_Extracted text_
════════════════════

In the rest of this section, OBM A is discussed, which is the only of these three fluids showing non-laminar behavior. At 0.7 m/s, the Reynolds number is already well above 2000, and transitional flow effects may have increased the pressure gradient. Haciislamoglu and Cartalos  found that the pressure loss reduction due to eccentricity is smaller in the transitional region than both in the laminar and in the turbulent regions. This effect has not been modeled here, which may account for the discrepancy in this region. However, the discrepancy between model and experiments in the turbulent region remains to be explained.
The model gives a fairly abrupt transition to turbulence with a discontinuity, at around 0.75 m/s for fluid A. The experimental data show a more gradual transition to turbulence. The softer transition can be attributed both to the eccentricity and to the non-Newtonian behavior.
The model predicts a transitional region between laminar and turbulent flow around 0.75 m/s, corresponding to a Reynolds number of about 2300. This seems to be consistent with the experimental data, although it is not possible to identify the start and end of the transitional region due to the limited number of data points.
The pressure drops increase as expected when string rotation is added for all applied fluids. This is plotted in Fig. 6. It is observed that OBM A has a steeper pressure drop increase than OBM B and OBM C for velocities above the laminar region both with and without rotation.
Hole Cleaning Experiments
In evaluating the hole cleaning ability of the fluids, the effects of pump rate, drill string rotation and inclination are considered. The hole cleaning ability is quantified in terms of an equivalent relative cuttings bed height, which is the bed height (normal to wellbore axis, divided by wellbore diameter), which would be formed if all cuttings particles were sedimented on the low side of the annulus (assuming a close packing porosity). The actual bed height will be somewhat smaller since some of the particles are in suspension during transport, but the contribution of the suspended particles is relatively small.
The bed height was determined indirectly from the measurement of the tank weight, using mass balance, and assuming a representative porosity.
Entrance and exit effects will of course affect the results to some extent. These effects are not quantified. However, entrance length for bed creation is anticipated to be relatively small and should not affect the measurements. This is illustrated in Fig. 7. The figure shows the tank weight versus time for a sample experiment during the buildup of a bed, starting from the situation with no cuttings in the test section. As the cuttings are transferred from the tank to the test section, the weight of the tank decreases. Any accumulation of cuttings in the test section, including in the entrance, will show up on the tank weight, due to mass balance. A linear decrease indicates a bed front moving with constant velocity through the test section. A sharp transition from a constant tank value to a linear decrease indicates that the entrance effects are small. Since the annulus is straight and of uniform cross section, the accumulation of cuttings in the test section is expected to be a linear process, at least in a horizontal annulus, with a bed front moving at a constant speed. Any accumulation of cuttings in the inlet section (pipes and fittings) would generally proceed at a different rate. Any significant accumulation here is therefore expected to show in the transition from the initial constant tank weight to the decreasing tank weight. Similarly, a sharp transition from the linearly decreasing tank weight to a constant tank weight indicates that exit effects are not significant.

════════════════════

_Exercises_
- A) In the drilling-fluid excerpt, what Reynolds number does the model's transitional region around 0.75 m/s correspond to?
- B) Continue the drilling-fluid excerpt from the point where it ends.

_Data below_
════════════════════

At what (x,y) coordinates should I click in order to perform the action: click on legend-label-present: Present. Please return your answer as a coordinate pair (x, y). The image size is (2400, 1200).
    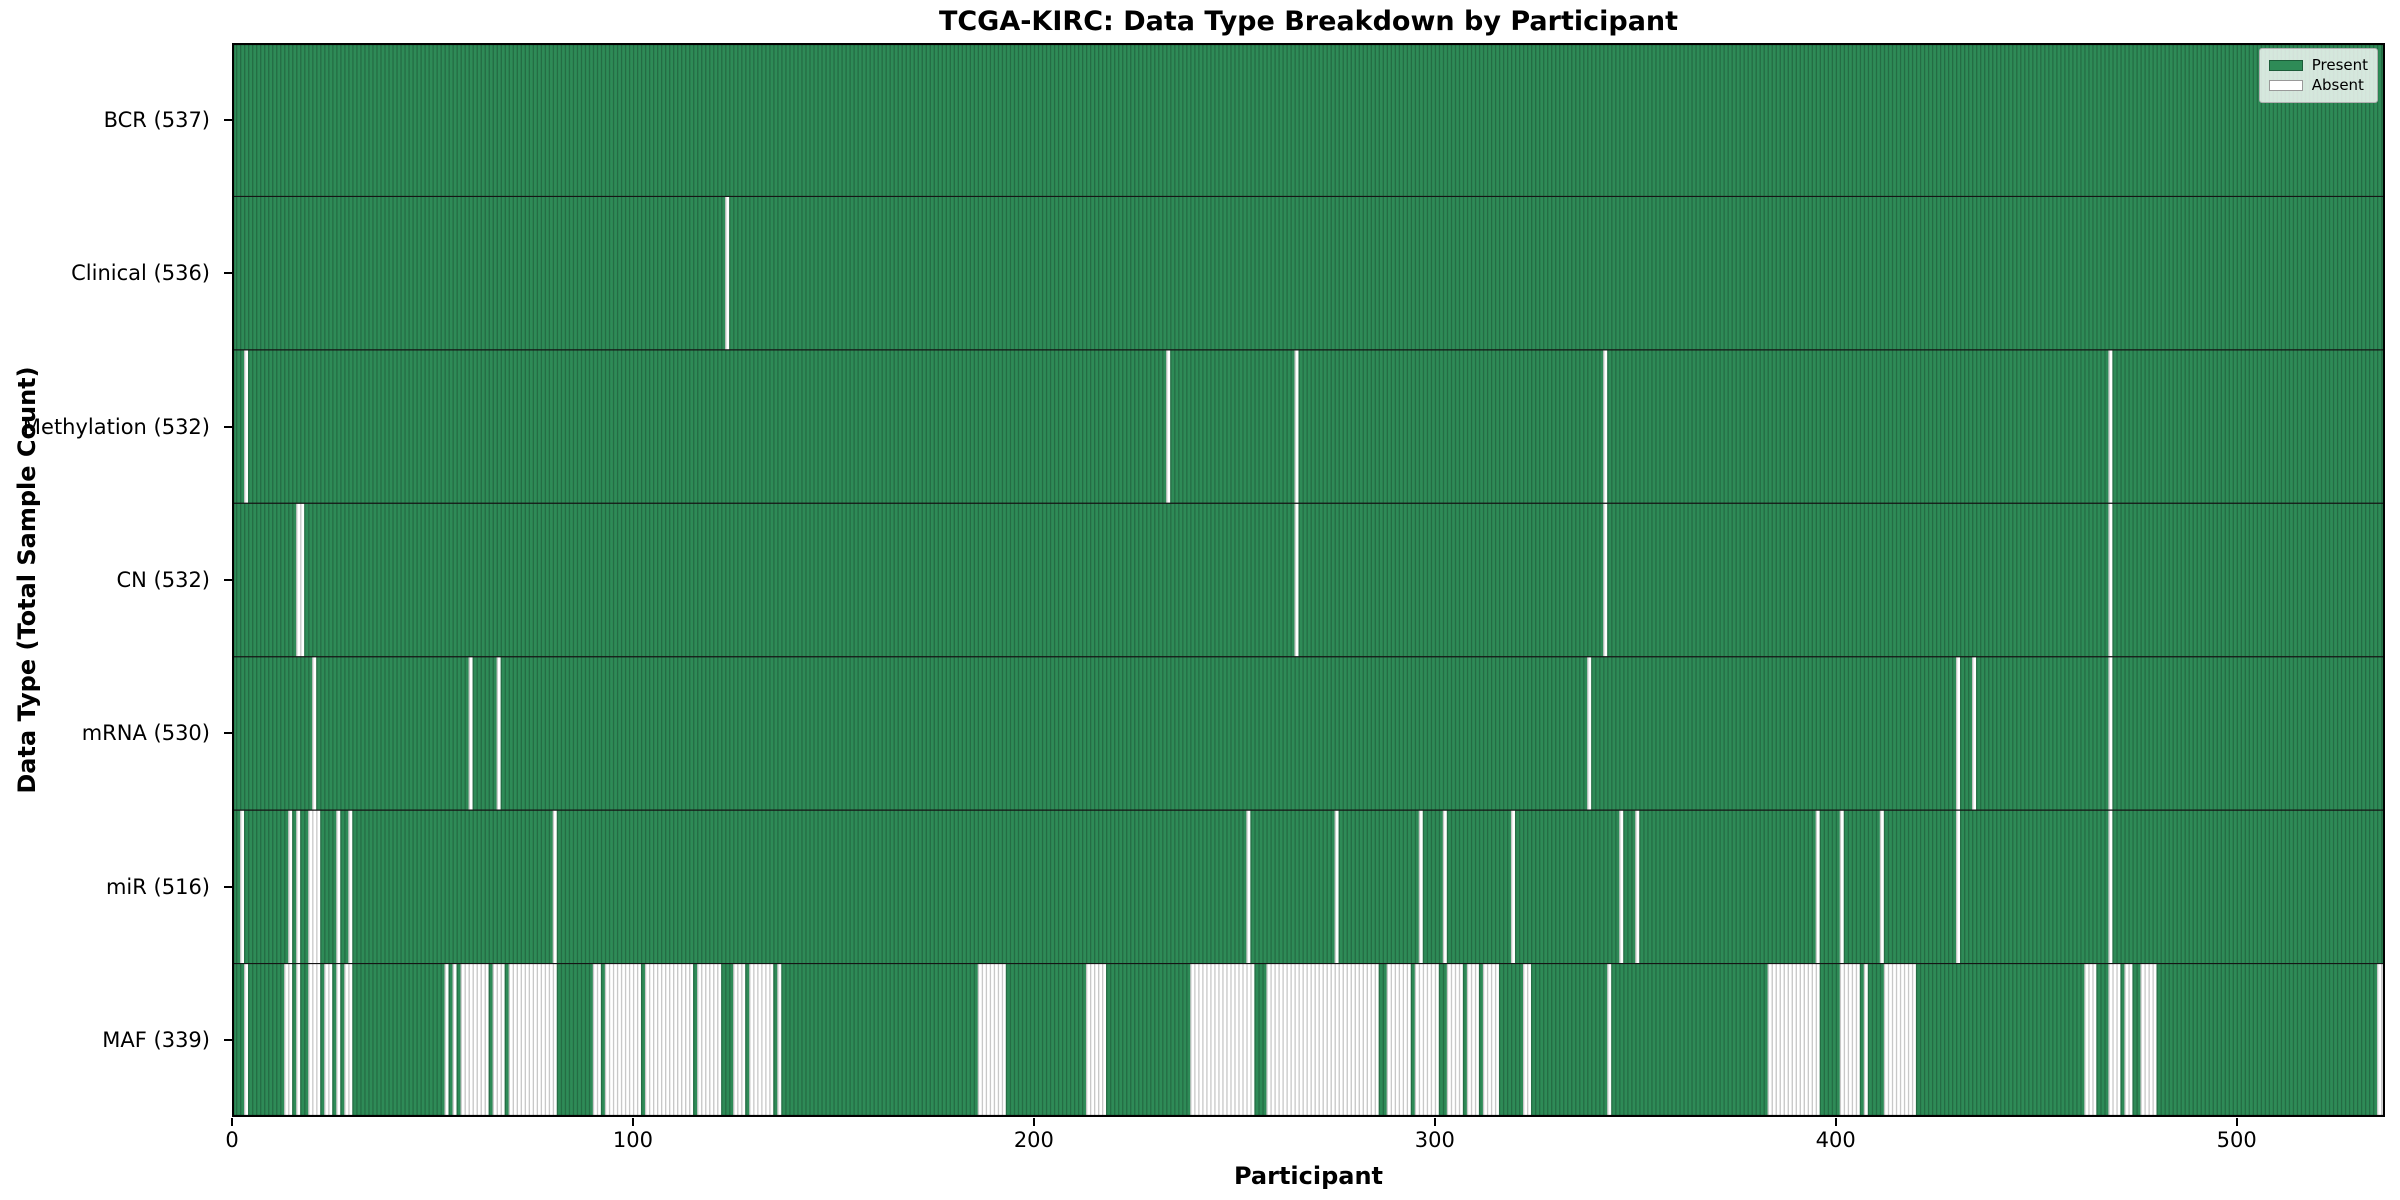
    Looking at the image, I should click on (2340, 65).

════════════════════

_Answer section_
- A) About 2300.

- B)
The cuttings bed height for a case without string rotation and in the horizontal test section is plotted in Fig. 8. This plot shows that at low flow velocities the most viscous fluid, OBM C, appears to give a lower sand bed than the least viscous, OBM A. After a transition point, somewhere between 0.7 and 0.9 m/s, the low viscous OBM A provides a significantly lower sand bed than the two others. For all the applied velocities OBM B, the second most viscous fluid provides the highest sand bed and thus the poorest hole cleaning. These results imply that there is a threshold value, likely related to the transition from laminar to the non-laminar regime as indicated in Fig. 5. The cuttings transport performance of the low viscous OBM A is significantly dependent on which side of this transition flowrate the flow conditions are. Since the more viscous fluids appear to stay within the laminar flow regime for all the applied flowrates, similar effects are not observed for these.
In Fig. 9, the sand bed height is plotted as a function of the pressure gradient. The ordinate, the sand bed height measurements, is the same as in Fig. 8, but the abscissa is the measured frictional pressure loss obtained when pumping with the flowrates used in the measurements shown in Fig. 8. The low viscous fluid, OBM A, can be considered more effective than the more viscous fluids for all tested flow velocities with respect to hole cleaning as a function of the pressure loss. In the absence of particles, the flow of the most viscous OBM, OBM C, produced the highest frictional pressure loss as was shown in Fig. 5. This higher pressure loss was not observed in the hole cleaning experiments. The flow of the most viscous fluid, OBM C, does not produce a higher pressure drop gradient than OBM B in these cases. This implies that the viscous effects on the pressure losses are compensated by a higher flow area due to better particle bed removal effects for OBM C than for OBM B. It can also be observed from the experiments with OBM A that an increase in flowrate gives only small effects on the frictional pressure drop until the flow reaches a threshold value just below 0.9 m/s. At the lower flowrates applied in the tests, the flow area changes such that the frictional pressure loss value becomes fairly constant. At higher flowrates than this threshold value, the main contribution to the frictional pressure loss is in the wide area of the annulus. An increase in frictional pressure loss will also imply an increase in the wall shear stress onto the cuttings bed and improve hole cleaning. However, this improved hole cleaning will not give a significant reduction in cuttings bed area compared to the cross-sectional flow area, as this remaining bed is placed in the narrow part with only small shear rates. Hence, this increased flowrate will not result in a sufficient increase in flow area to keep the pressure loss constant above the threshold flowrate value.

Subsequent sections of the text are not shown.